# Maryland (D.C. Metro Area)



## MrWibblyWobbly (Mar 2, 2012)

Hi everyone. I was thinking of maybe starting a support group. I'm in Montgomery County, Maryland. Is there anyone in the area that would be interested? 

Things I was thinking of we could do:
- Just general discussing what we're dealing with, and offering support/advice
- Guided Meditation (I've been a meditator for about five years. It's been a huge help with my anxiety/depression)
- Share strategies/books/techniques that have helped us

I was thinking of maybe using one of the rooms at a local library or a church.


----------



## blue the puppy (Jul 23, 2011)

im in moco and would definitely be interested!


----------



## MrWibblyWobbly (Mar 2, 2012)

Great! I'm looking at different places for meeting. It's hard, because a lot of places you have to pay rental fees. Hopefully we can get a few more people who want to join. I'm hoping for at least four (including me), so two other people now.  I'll probably post something up on Meetup.org to get a little more publicity.


----------



## blue the puppy (Jul 23, 2011)

you could post on the dc social anxiety/shyness meetup, might get some interest there


----------



## MrWibblyWobbly (Mar 2, 2012)

Good idea, blue the puppy! I'll check it out.


----------



## multidsdr47 (May 16, 2014)

*I live in Howard County, MD*

Currently, I not cleared to drive, yet. I am going for the SSDI. I might be interested, once I can drive.


----------
▬▬▬▬▬▬
• **Stated goal A**
In the records, swap "Running" for "Stopped" and write out only the stretch from the line containing "Given: Open the Preset Default dropdown" through the line containing "Action: click(x=577, y=36)". Leave everything else in that stretch unchanged.
The thread and the records are unrelated.
▬▬▬▬▬▬
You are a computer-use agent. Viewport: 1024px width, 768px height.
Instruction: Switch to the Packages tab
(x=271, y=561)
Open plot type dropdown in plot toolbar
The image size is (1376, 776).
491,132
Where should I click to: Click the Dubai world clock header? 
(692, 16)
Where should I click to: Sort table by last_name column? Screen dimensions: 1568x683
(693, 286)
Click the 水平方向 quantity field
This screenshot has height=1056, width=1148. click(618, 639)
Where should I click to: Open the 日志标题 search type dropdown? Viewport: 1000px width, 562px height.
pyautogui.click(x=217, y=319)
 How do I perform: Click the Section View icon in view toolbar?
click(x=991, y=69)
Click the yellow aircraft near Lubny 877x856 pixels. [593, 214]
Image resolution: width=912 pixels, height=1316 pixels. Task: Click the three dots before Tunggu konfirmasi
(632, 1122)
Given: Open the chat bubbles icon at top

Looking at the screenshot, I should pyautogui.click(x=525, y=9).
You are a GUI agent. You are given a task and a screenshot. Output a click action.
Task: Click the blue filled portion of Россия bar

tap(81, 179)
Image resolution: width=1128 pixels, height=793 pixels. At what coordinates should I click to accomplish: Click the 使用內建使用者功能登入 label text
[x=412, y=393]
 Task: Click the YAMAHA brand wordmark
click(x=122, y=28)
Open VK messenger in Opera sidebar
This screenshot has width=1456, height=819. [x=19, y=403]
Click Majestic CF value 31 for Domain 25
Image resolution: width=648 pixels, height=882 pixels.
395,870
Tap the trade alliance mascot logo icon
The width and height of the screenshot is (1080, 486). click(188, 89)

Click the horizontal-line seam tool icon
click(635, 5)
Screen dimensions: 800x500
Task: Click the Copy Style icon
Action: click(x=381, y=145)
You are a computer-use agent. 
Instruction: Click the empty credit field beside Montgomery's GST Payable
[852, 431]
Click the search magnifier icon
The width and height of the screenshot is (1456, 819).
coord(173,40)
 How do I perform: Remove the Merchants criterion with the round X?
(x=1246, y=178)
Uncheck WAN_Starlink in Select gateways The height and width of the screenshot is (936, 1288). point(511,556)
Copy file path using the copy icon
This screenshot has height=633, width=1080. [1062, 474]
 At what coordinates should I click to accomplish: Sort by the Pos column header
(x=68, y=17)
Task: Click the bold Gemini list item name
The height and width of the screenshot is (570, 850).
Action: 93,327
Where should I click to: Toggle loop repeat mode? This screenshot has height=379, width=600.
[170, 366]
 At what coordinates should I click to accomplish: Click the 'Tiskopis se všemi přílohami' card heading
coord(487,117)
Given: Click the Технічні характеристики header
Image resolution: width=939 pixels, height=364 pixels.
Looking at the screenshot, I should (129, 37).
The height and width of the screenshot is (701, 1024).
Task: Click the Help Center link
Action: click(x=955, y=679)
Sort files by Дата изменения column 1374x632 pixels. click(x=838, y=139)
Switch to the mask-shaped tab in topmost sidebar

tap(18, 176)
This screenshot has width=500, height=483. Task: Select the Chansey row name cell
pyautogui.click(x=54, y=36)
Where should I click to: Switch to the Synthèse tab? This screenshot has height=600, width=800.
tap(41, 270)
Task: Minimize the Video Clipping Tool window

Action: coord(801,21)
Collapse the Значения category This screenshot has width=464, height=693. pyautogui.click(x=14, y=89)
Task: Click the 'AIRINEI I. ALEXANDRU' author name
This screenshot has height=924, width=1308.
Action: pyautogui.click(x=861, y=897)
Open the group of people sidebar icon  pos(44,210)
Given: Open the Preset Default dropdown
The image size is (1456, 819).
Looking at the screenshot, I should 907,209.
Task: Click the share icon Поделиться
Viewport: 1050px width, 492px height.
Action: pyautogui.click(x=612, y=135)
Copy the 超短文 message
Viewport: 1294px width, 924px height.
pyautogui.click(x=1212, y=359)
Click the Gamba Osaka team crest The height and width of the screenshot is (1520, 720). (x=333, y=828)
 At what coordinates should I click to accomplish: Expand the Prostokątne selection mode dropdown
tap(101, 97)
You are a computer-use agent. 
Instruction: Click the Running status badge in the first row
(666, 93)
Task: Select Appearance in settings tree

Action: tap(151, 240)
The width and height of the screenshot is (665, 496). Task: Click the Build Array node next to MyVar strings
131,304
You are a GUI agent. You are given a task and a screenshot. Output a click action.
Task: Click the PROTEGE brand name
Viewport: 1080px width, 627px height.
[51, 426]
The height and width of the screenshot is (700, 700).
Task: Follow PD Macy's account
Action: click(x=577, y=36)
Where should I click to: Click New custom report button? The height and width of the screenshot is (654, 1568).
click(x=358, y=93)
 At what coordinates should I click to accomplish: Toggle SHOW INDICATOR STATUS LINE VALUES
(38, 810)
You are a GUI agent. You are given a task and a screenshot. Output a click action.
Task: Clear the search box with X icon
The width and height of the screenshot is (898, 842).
▬▬▬▬▬▬
• **Stated goal B**
Reproduce the stretch of the Maryland support group thread from "Hi everyone. I" through "with my anxiety/depression)".

• **Exercise response A**
Given: Open the Preset Default dropdown
The image size is (1456, 819).
Looking at the screenshot, I should 907,209.
Task: Click the share icon Поделиться
Viewport: 1050px width, 492px height.
Action: pyautogui.click(x=612, y=135)
Copy the 超短文 message
Viewport: 1294px width, 924px height.
pyautogui.click(x=1212, y=359)
Click the Gamba Osaka team crest The height and width of the screenshot is (1520, 720). (x=333, y=828)
 At what coordinates should I click to accomplish: Expand the Prostokątne selection mode dropdown
tap(101, 97)
You are a computer-use agent. 
Instruction: Click the Stopped status badge in the first row
(666, 93)
Task: Select Appearance in settings tree

Action: tap(151, 240)
The width and height of the screenshot is (665, 496). Task: Click the Build Array node next to MyVar strings
131,304
You are a GUI agent. You are given a task and a screenshot. Output a click action.
Task: Click the PROTEGE brand name
Viewport: 1080px width, 627px height.
[51, 426]
The height and width of the screenshot is (700, 700).
Task: Follow PD Macy's account
Action: click(x=577, y=36)

• **Exercise response B**
Hi everyone. I was thinking of maybe starting a support group. I'm in Montgomery County, Maryland. Is there anyone in the area that would be interested? 

Things I was thinking of we could do:
- Just general discussing what we're dealing with, and offering support/advice
- Guided Meditation (I've been a meditator for about five years. It's been a huge help with my anxiety/depression)